Contributed by Stuart Parker from DebtCC.
For many Americans, tax time is something to look forward to. Most bankruptcy clients are used to getting a large tax refund each year that helps pay for many delayed expenditures. Clients often want to know if their tax refund could be at risk in a bankruptcy case. Although it is possible for a bankruptcy trustee to require turnover of a tax refund, in most Chapter 7 cases a tax refund can be claimed exempt. In Chapter 13 cases, many times turnover of the yearly tax refund is a standard part of the Chapter 13 repayment terms. Here are five important points regarding tax refunds and bankruptcy:
The bankruptcy Trustee can request the IRS or FTB turnover your tax refund directly. This means the refund may go straight to the bankruptcy Trustee. If you receive the refund, it does not mean that it’s automatically safe as the Trustee can request the Debtor turnover the refund as well. As discussed above, if the refund is claimed exempt in a Chapter 7 case, turnover will not be required.
A tax refund is an asset, regardless of whether you have received it. When filing a bankruptcy case, an anticipated tax refund should be listed on Schedule B and claimed exempt on Schedule C. Failing to list a tax refund as an asset would allow the bankruptcy Trustee to seize it.
If you receive a larger tax refund than the amount you claimed exempt, you have a duty to inform the bankruptcy Trustee assigned to your case. A larger than anticipated refund does not necessarily mean the difference will be forfeited. It may be additionally claimed exempt through amending the bankruptcy schedules.
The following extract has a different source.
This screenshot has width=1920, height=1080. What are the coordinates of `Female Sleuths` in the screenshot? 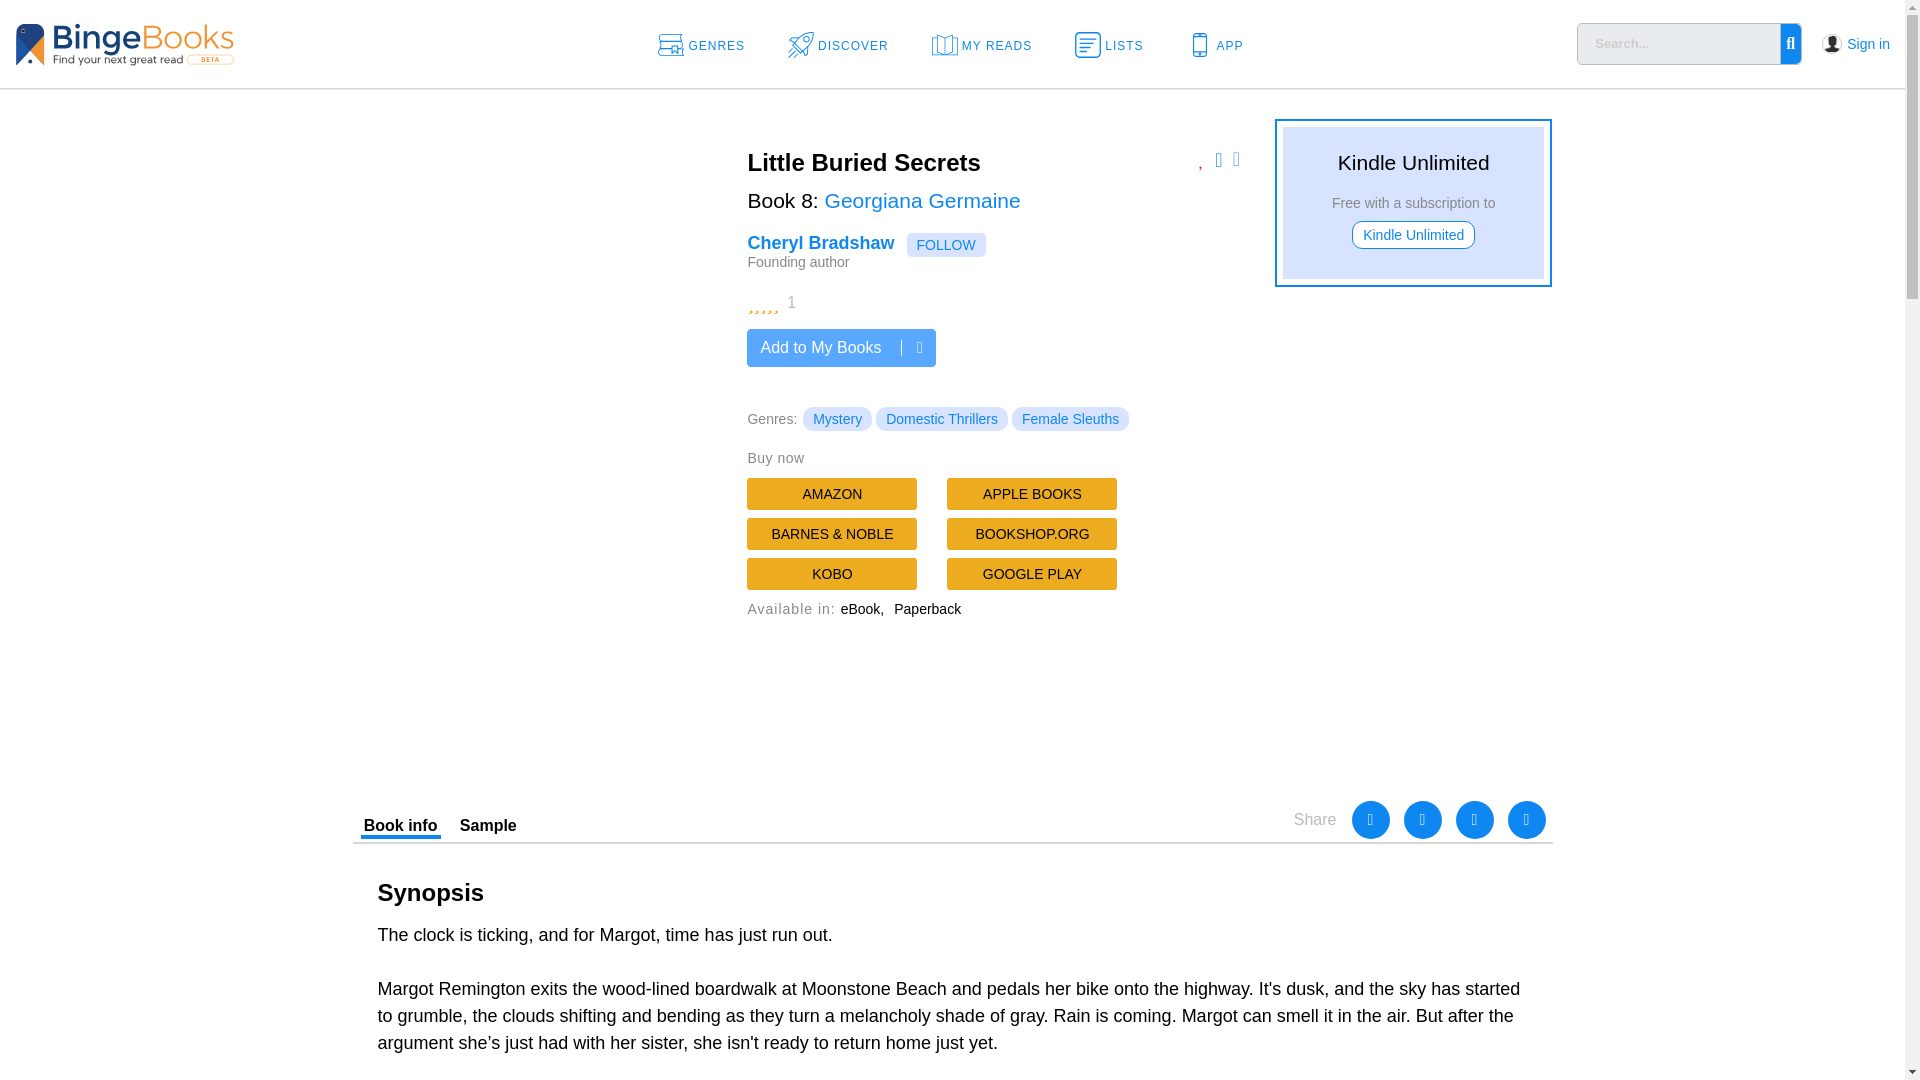 It's located at (1070, 418).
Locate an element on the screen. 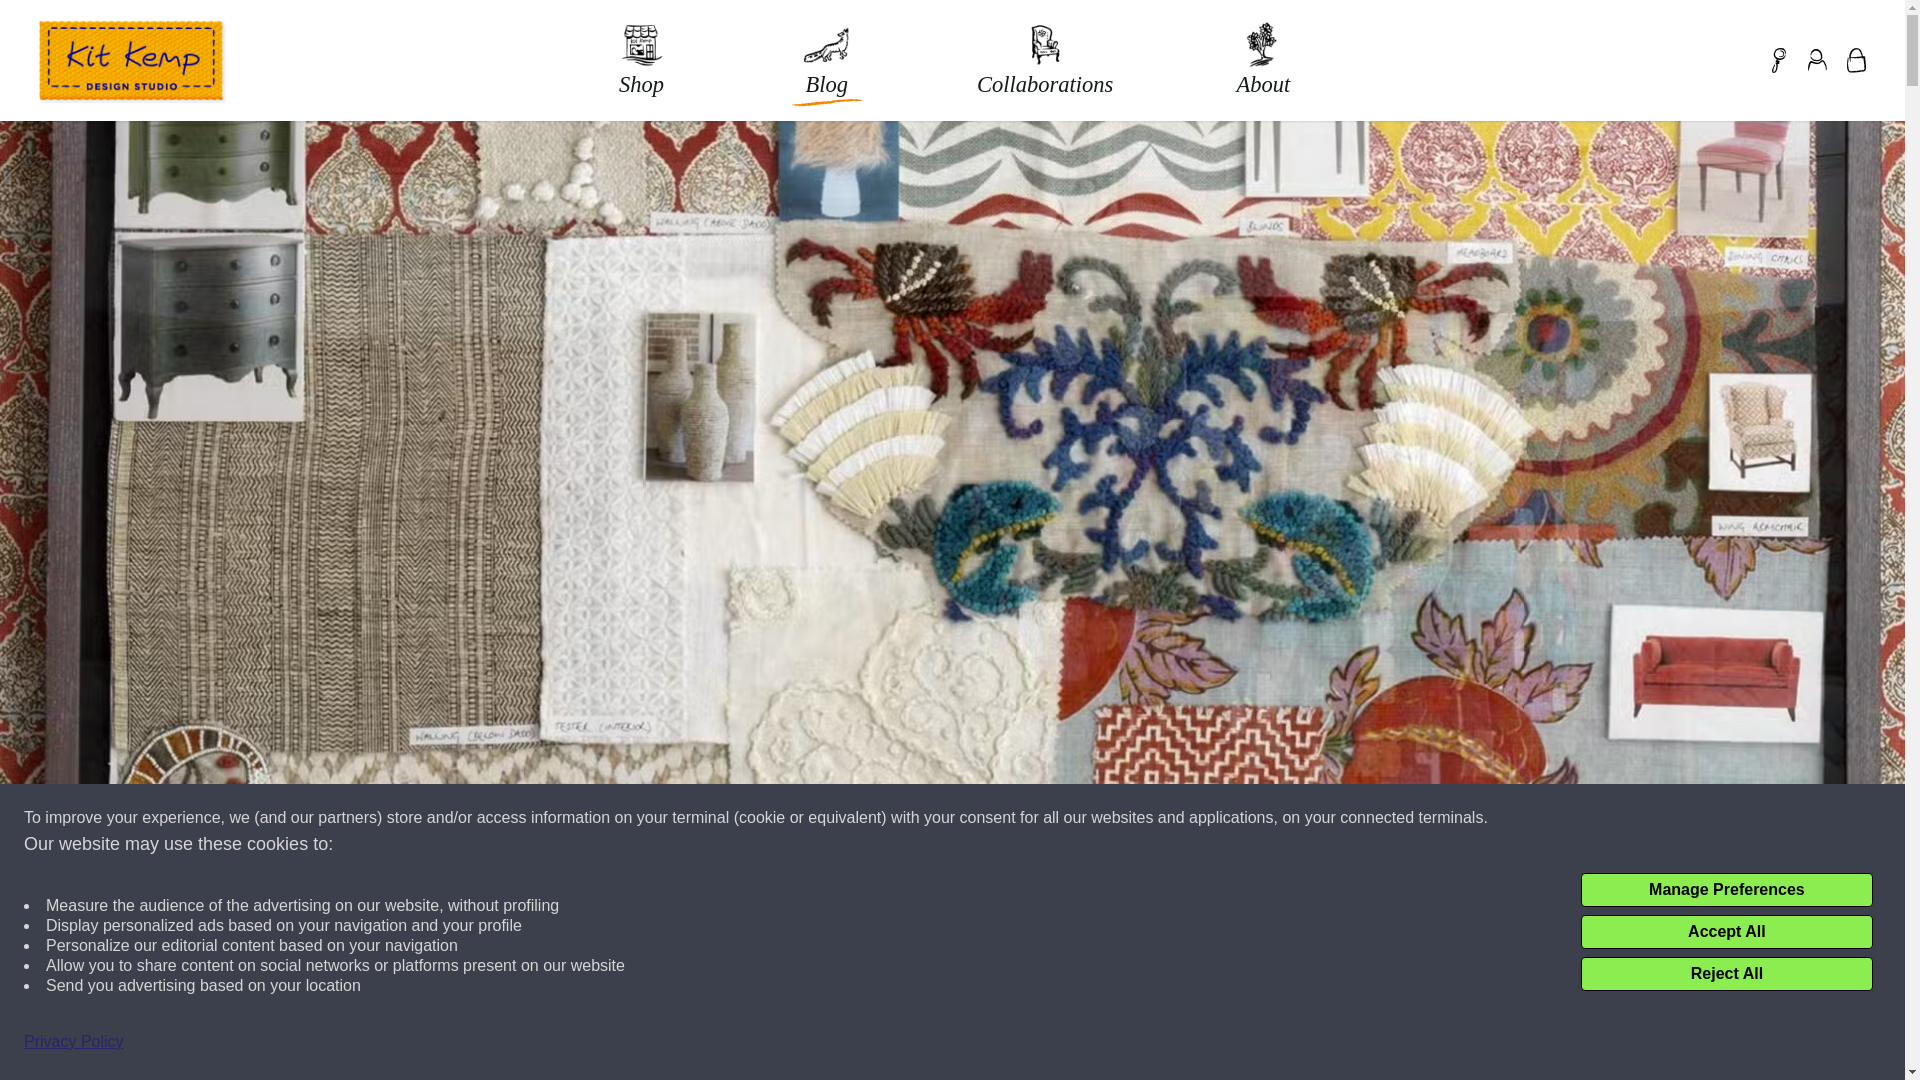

Not all Chapter 13 debtors must turnover their tax refund. Policies on tax refund turnover vary based on jurisdictions. In some locations, Chapter 13 plans do not routinely include turnover of tax refunds. Whether you will have to turnover a tax refund in a Chapter 13 case is a question for an experienced local bankruptcy attorney.
You must timely prepare and file your tax returns. The bankruptcy code requires that you provide the bankruptcy Trustee assigned to your case copies of your recently filed tax returns. Most Trustees will also verify under oath that you have filed all income tax returns as they’ve come due. Many Trustees will keep a case open if a tax return is pending and require it be filed prior to allowing the case to close.
Keep these rules in mind if you are thinking about filing bankruptcy. An experienced bankruptcy attorney can advise you as to specific plans to keep your refund safe in a bankruptcy case. Improper planning, however, can lead to loss of a tax refund so make sure to plan ahead and get qualified advice from a bankruptcy attorney.